_你要做的_
请把以包含“search again (129, 359)”的那一行开头、以包含“ABOUT (739, 94)”的那一行结尾的各行（首尾两行都算在内）整理成一个 JSON 字符串列表，每行对应一个字符串，空行略去。

_待处理的行_

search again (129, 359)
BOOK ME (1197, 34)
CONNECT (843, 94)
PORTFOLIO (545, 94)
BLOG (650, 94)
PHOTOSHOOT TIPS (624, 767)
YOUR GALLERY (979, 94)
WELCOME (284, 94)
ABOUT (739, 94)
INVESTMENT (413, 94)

==

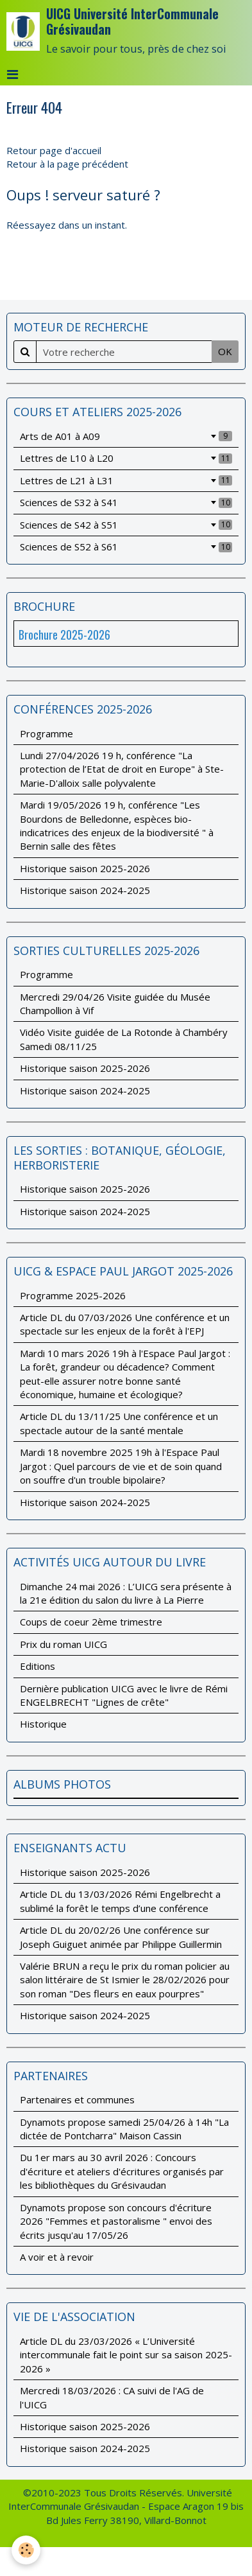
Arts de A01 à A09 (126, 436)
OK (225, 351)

_回复_
[
  "search again (129, 359)",
  "BOOK ME (1197, 34)",
  "CONNECT (843, 94)",
  "PORTFOLIO (545, 94)",
  "BLOG (650, 94)",
  "PHOTOSHOOT TIPS (624, 767)",
  "YOUR GALLERY (979, 94)",
  "WELCOME (284, 94)",
  "ABOUT (739, 94)"
]